## start

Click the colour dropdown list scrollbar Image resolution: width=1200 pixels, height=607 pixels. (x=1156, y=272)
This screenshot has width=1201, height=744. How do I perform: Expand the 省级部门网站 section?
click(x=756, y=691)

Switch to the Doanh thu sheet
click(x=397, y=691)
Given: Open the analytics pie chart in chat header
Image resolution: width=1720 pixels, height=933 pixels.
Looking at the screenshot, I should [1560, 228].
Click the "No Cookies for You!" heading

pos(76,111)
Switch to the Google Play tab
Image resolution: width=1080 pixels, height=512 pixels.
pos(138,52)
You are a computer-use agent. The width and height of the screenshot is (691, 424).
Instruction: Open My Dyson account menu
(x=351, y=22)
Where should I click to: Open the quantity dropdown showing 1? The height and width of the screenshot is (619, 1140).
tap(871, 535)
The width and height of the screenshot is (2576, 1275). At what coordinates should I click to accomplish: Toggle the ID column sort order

## end

§ Task details
Copy every row above word for word, keeping each line unchanged and in its original order.

§ Task response
Click the colour dropdown list scrollbar Image resolution: width=1200 pixels, height=607 pixels. (x=1156, y=272)
This screenshot has width=1201, height=744. How do I perform: Expand the 省级部门网站 section?
click(x=756, y=691)

Switch to the Doanh thu sheet
click(x=397, y=691)
Given: Open the analytics pie chart in chat header
Image resolution: width=1720 pixels, height=933 pixels.
Looking at the screenshot, I should [1560, 228].
Click the "No Cookies for You!" heading

pos(76,111)
Switch to the Google Play tab
Image resolution: width=1080 pixels, height=512 pixels.
pos(138,52)
You are a computer-use agent. The width and height of the screenshot is (691, 424).
Instruction: Open My Dyson account menu
(x=351, y=22)
Where should I click to: Open the quantity dropdown showing 1? The height and width of the screenshot is (619, 1140).
tap(871, 535)
The width and height of the screenshot is (2576, 1275). At what coordinates should I click to accomplish: Toggle the ID column sort order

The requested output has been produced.